Continuing with the team’s approach to visualize data from the API images, Hochman created a new view in aggregate and contrast. Utilizing code he had previously written to analyze large quantities of images, Hochman extracted a five-pixel slice from the center of each image in the set. He then arranged these narrow glimpses of each image horizontally. The result had a striking resemblance to the spines of a record collection. The varying height of the samples represents the varying file size of images as they were available through the API. Regenerating the visualization using high-resolution images normalized for actual artwork size would undoubtedly result in a new presentation of the same data set.


Next, Smith-Heisters wrote a script to display an endlessly looping animation of randomly chosen photographs from the 1970s in the SFMOMA collection. The animation ran at sixty frames per second, but Smith-Heisters built a pause function into the program, which allowed a viewer to attempt to freeze the sequence on a specific image. This feature created an impossible game of close-looking that invited users to test their reflexes to try to stop the animation if an image caught their eye.

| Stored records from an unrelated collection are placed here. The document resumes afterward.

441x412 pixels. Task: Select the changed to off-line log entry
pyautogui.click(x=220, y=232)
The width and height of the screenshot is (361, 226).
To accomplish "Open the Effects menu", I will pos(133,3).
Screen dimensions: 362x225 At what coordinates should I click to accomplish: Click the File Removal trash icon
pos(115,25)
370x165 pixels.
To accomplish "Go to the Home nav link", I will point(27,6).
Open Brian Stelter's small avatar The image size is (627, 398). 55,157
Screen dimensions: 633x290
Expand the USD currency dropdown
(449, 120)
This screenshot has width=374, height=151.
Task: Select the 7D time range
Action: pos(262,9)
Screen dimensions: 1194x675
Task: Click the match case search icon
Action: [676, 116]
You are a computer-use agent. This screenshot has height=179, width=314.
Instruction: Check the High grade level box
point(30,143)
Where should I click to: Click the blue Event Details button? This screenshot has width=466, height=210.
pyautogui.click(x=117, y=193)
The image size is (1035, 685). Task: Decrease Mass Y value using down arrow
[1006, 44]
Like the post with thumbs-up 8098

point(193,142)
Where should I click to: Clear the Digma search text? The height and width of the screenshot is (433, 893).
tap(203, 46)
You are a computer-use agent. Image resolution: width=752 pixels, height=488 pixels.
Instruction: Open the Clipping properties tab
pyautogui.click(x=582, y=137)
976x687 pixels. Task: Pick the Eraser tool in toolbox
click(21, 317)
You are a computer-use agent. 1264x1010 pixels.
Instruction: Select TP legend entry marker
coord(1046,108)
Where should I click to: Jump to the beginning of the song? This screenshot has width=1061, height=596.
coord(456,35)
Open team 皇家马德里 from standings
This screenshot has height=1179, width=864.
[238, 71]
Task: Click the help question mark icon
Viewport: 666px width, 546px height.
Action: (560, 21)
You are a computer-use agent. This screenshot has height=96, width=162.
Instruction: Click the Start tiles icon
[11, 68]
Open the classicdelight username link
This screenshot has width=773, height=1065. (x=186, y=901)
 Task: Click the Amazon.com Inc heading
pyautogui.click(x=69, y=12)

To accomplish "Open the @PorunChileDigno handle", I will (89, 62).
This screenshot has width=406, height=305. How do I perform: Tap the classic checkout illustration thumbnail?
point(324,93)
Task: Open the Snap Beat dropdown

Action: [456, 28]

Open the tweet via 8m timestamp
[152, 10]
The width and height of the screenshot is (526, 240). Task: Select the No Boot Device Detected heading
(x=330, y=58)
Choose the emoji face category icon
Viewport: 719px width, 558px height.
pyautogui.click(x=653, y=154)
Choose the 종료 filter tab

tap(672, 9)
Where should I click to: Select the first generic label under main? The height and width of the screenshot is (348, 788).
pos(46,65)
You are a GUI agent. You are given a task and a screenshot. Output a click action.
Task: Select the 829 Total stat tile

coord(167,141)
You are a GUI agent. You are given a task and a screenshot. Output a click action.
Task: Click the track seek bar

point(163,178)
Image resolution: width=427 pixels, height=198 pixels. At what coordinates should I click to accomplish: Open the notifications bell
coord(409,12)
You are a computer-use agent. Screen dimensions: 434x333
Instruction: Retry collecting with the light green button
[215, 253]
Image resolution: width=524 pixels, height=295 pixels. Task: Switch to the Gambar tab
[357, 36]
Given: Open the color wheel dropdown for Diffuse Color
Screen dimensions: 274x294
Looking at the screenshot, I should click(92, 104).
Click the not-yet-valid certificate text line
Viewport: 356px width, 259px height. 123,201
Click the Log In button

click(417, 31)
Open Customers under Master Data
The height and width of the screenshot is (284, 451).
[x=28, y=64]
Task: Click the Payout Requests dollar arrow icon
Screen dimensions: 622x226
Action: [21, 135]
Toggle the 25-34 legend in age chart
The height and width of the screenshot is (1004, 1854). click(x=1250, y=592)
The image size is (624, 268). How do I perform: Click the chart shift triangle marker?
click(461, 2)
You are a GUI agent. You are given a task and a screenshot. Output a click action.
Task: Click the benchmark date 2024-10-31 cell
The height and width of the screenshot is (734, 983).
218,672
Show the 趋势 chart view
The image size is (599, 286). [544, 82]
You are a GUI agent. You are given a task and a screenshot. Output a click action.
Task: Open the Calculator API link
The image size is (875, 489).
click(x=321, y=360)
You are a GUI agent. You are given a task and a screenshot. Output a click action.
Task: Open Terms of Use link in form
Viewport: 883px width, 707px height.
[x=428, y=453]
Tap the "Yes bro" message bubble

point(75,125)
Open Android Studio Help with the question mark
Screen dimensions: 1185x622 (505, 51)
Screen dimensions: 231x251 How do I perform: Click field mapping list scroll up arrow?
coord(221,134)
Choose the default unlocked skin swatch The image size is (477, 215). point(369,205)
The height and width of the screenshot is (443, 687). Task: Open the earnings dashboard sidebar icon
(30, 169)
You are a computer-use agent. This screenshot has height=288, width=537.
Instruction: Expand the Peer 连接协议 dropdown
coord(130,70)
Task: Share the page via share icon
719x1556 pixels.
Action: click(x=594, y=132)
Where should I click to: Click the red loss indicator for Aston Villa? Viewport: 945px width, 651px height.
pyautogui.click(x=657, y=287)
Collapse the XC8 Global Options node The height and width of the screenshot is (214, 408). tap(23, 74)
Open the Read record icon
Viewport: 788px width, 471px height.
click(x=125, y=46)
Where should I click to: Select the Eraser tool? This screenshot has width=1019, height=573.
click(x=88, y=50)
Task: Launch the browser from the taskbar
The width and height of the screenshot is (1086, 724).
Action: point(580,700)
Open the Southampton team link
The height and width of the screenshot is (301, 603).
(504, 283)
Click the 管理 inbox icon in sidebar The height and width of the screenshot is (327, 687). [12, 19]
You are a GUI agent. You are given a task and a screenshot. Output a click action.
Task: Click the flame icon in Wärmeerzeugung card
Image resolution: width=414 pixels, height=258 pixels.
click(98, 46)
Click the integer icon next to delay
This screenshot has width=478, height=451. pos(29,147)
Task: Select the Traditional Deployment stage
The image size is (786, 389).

The final project that came out of Team Pixelmasher was Search the Seventies, a basic search engine for artworks created in the 1970s. After experiencing the abstracted and animated ways of looking at SFMOMA’s artwork from the seventies simultaneously, Carberry wanted to engineer a more leisurely way to browse the selected data set. Working from a tool written by Winesmith earlier in the day to search artwork titles, Carberry modified the code to search and display only artworks created in the 1970s. Whereas Winesmith’s code returned a list of artworks with the query string in their title, listed in order of relevance, Carberry’s application took a query and returned only the images of artworks with that query in the title. This mode of searching a specific time period for a keyword and returning a page full of images provided a simple but satisfying way to look at images at the user’s own pace.


Team Context

While Team Pixelmasher spent the day manipulating the pixel data associated with images in the Collection API, Team Context looked outside of the SFMOMA collection for opportunities to pair external data sets with the API and deliver related content to provide deeper meaning about artworks and artists.

Team Context explored ways to connect individual artworks with the context of the world in which they were created. Murray was joined by Dan Rademacher, a project manager for Stamen Design; Mathieu Stemmelen, a graphic designer at SFMOMA; Stella Lochman, a program associate for public dialogue at SFMOMA; and Victor Powell, a data visualization artist. The team began their investigations by creating a mind map that situated an artwork or an artist as the central origin point from which the group moved out to discover infinite avenues of investigation. The mind map covered everything from the artist’s personal relationships and artistic influences to political, economic, and weather data to that year’s World Series winner. Taking a step back, the team members then asked themselves, “How do we start to get our head around such a vast array of possible avenues of pursuit beginning from any one of the 70,000 artworks available via SFMOMA’s API?” In response, the group decided to focus on a single artwork by San Francisco Bay Area artist Robert Arneson. It quickly became clear that Arneson’s self-portrait sculpture, California Artist, would provide a rich contextual foundation from which to extrapolate.

The visual prototype Team Context presented consisted of three vertical columns: the left column illustrated cultural and regional factoids from the year when the artwork was created, such as who was the president and Pantone’s color of the year; the central column illustrated the artwork’s “tombstone information” (title, dimensions, media, etc.); the right column noted biographical context for the artist, including his contemporaries and where he went to art school. Beneath these three columns appeared a timeline of Arneson’s life that visualized the number of his works in SFMOMA’s collection over the span of his life, with different circle sizes representing the number of works created by Arneson in a particular year. This timeline makes it immediately apparent that the majority of Arneson’s work contained in SFMOMA’s collection was created when he was in his late thirties.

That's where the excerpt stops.